An alternative title for this post can be “The crime and the punishment” .
So Mike did it again. Alongside his talent for design and coding he has a talent to ignite flame-wars on standards and validation.
Only this time it rolled out on much more cheerful occasion — redesign of another major site than the previous one on which I will not comment right now.
News was great, news was heard, comments rolled here and there. Then Ethan came and stirred it a bit more. Keith picked up and asked a very good question.
The problem is that Keith did not specify what he considers to be a “Web Standard”. Some (including me), also known as the “wrong gang” think that this means HTML, XHTML, CSS, DOM you name it. Others call “web standards” that I call “best practices” — clean, semantic code, separation of content and presentation, CSS layouts — do I really have to list all you know for a long time already?
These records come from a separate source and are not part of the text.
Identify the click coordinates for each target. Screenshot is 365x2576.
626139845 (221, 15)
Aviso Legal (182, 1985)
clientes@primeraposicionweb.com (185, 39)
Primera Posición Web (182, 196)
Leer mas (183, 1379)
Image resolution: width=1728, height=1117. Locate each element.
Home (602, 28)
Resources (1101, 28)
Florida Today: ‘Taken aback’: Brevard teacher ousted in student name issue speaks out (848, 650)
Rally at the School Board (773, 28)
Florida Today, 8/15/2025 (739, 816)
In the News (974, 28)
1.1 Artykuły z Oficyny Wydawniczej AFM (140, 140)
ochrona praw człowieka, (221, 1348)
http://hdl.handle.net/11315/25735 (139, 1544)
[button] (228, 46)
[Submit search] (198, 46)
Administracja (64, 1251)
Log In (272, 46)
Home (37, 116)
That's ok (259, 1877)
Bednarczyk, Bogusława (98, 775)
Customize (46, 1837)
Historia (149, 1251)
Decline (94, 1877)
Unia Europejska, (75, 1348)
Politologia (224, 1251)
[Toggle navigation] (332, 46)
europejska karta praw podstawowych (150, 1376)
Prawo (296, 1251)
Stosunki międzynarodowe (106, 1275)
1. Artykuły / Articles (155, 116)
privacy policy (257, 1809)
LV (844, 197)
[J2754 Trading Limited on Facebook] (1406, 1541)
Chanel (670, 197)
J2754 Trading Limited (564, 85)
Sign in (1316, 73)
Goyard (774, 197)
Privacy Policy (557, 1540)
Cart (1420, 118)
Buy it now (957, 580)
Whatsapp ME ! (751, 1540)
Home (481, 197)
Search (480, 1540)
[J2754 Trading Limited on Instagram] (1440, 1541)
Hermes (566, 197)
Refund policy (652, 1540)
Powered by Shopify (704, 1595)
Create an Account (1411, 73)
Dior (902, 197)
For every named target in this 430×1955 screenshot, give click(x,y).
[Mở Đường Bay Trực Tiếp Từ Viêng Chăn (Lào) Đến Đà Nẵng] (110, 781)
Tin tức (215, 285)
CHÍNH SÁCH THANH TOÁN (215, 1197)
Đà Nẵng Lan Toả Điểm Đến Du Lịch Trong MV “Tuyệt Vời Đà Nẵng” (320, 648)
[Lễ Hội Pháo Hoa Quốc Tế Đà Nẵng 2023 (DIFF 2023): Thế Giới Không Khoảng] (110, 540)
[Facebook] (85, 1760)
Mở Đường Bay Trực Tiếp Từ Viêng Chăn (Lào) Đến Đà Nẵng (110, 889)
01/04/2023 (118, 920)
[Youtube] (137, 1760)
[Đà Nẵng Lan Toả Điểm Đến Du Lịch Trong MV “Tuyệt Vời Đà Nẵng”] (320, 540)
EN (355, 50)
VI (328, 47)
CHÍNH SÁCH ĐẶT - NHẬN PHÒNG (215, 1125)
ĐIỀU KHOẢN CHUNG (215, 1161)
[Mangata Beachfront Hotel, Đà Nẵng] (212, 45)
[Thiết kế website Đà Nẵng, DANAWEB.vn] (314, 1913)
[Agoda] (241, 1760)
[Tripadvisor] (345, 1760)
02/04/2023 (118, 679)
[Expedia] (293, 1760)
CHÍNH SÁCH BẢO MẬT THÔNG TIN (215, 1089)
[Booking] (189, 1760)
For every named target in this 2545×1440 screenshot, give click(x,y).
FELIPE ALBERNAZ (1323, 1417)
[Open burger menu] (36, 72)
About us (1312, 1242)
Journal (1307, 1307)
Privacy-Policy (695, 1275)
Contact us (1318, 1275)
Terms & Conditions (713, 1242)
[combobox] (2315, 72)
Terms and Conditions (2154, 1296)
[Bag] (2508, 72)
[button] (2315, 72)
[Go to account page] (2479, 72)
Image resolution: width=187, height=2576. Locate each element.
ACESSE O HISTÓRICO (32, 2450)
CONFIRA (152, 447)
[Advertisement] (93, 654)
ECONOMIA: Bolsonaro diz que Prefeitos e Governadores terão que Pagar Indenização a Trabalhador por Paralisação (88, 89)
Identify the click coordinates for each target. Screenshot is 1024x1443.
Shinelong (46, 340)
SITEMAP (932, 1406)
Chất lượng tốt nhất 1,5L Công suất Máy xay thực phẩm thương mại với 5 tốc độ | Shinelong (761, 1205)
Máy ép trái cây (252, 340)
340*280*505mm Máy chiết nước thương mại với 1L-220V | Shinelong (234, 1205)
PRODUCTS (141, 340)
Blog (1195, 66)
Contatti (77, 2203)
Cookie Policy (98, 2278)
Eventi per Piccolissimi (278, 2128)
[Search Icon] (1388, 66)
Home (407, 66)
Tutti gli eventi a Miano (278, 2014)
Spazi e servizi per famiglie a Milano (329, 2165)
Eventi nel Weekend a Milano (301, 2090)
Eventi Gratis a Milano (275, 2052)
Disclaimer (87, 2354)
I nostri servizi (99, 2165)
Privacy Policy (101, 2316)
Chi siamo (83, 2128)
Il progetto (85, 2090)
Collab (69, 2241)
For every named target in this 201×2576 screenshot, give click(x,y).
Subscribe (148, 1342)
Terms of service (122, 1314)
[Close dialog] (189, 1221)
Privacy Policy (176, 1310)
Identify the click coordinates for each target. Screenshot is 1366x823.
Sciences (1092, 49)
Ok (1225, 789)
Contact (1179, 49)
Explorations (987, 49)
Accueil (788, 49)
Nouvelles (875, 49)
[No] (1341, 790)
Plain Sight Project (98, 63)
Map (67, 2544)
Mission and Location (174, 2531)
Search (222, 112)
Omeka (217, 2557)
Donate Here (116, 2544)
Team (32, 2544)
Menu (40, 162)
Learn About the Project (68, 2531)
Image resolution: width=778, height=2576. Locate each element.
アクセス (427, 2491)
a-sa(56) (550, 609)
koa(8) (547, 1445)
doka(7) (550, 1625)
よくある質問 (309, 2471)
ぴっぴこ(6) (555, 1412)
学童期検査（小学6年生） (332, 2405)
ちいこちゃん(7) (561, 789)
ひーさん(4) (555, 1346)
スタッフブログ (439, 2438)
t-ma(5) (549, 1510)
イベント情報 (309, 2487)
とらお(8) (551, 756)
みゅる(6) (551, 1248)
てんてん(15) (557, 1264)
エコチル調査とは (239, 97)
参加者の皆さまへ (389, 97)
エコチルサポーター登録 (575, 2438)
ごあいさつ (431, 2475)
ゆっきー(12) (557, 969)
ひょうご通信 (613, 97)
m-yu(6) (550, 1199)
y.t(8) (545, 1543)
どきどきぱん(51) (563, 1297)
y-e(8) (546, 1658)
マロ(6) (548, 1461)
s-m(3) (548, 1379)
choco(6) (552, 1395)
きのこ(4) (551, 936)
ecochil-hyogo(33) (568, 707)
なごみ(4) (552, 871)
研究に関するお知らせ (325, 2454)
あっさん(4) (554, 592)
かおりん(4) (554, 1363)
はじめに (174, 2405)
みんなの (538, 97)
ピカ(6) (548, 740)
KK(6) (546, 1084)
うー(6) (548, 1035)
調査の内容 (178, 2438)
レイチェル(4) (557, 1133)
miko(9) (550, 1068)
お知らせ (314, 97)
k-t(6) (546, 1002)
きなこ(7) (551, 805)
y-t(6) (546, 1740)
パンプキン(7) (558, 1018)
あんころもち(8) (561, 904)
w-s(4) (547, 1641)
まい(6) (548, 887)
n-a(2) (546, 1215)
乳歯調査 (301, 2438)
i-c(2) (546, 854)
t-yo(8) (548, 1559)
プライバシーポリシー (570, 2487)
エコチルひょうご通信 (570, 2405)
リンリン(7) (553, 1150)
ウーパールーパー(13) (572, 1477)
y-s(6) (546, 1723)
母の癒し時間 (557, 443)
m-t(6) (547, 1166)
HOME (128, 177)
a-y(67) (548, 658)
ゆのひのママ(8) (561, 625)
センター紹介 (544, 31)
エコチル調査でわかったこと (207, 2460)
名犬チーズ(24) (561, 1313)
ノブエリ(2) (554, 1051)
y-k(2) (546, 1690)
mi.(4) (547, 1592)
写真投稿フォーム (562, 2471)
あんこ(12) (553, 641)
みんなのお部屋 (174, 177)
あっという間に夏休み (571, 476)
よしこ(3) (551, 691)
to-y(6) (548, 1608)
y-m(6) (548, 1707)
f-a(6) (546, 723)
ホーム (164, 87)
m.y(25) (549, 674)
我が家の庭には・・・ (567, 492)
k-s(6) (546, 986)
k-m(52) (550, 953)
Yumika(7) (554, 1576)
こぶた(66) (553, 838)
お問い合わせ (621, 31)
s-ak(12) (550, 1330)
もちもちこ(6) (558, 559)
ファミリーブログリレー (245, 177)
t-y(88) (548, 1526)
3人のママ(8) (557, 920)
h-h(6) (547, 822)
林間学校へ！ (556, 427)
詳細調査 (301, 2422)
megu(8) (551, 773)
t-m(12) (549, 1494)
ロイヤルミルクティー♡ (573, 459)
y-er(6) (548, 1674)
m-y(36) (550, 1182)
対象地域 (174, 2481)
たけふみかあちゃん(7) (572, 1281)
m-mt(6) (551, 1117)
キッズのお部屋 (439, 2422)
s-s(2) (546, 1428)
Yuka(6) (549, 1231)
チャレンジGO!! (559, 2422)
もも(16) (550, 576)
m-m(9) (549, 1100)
In the first case, whatever Mike has to say, I have a news for you - straight from W3C
A Strictly Conforming XHTML Document is an XML document that
requires only the facilities described as mandatory in this
specification. Such a document must meet all of the following criteria:
-
It must conform to the constraints expressed in one of the three DTDs found in DTDs and in Appendix B.
- (…)
How wrong am I supposing that validation errors do not exactly mean that code follows DTD rules?
So, question is answered. Don’t believe me, believe W3C.
Now, before you start kicking me and trying to dig out some invalid document on my site read this: invalid code may be ok, there are many factors that can make it difficult to achieve validity, and invalid code can be better than valid one — and often is.
Only do me a favour — do not say that invalid code conforms to standards. Whatever difficulties you experience with processes, third-party CMS, uncontrollable content, ads and stuff like that — that makes me to feel sorry and compassionate, but it does not make code any more standards compliant.
Actually problems with complex systems, third-party software and difficult to control content were mentioned quite often in the discussion alongside of “big picture” or inability to see it. Not exactly clear how does it work, but the wild guess is, that sitting on a huge pile of crappy software, wild content and messy CM process widens your horizon quite a bit.
I consider myself experienced enough to see the devil in the details of that big picture. Have you ever thought how did the this same broken CMS come to life? And why does it produces such a horrible code?
Right: because nobody cared. All were busy with more important issues - deadlines, team management, stakeholders, you name it. No one had time or will to care was that code valid or was it invalid, let alone unencoded ampersands. There are always more important things to do.
So let’s not complain — we are using software produced with exactly the same attitude towards standards like we have.
Sometimes I am not sure is it marching towards the better web or is it just spinning the vicious circle.
However Keith is absolutely right on this:
I just wish people would recognize that when a large corporate site (Which frankly has much bigger fish to fry than Web standards. Period.) like ABC News makes even the slightest move toward Web standards it should be hailed as a victory for standards and nothing less.
Still, I’d like to hear less advocacy for invalid code from big names. Yes, we all know, how the real work in the real world gets done. Let it be the little secret that sometimes it is OK to be not 100% OK. Big names should not forget that there are thousands of inexperienced web developers listening to them. Humans are lazy, coders are especially lazy so whatever can be used as excuse — will be used, and we will never break out of the vicious circle.
We should know the rules extremely well to be sure when it is ok to bend or break them.
Update: I assume it is resolved now.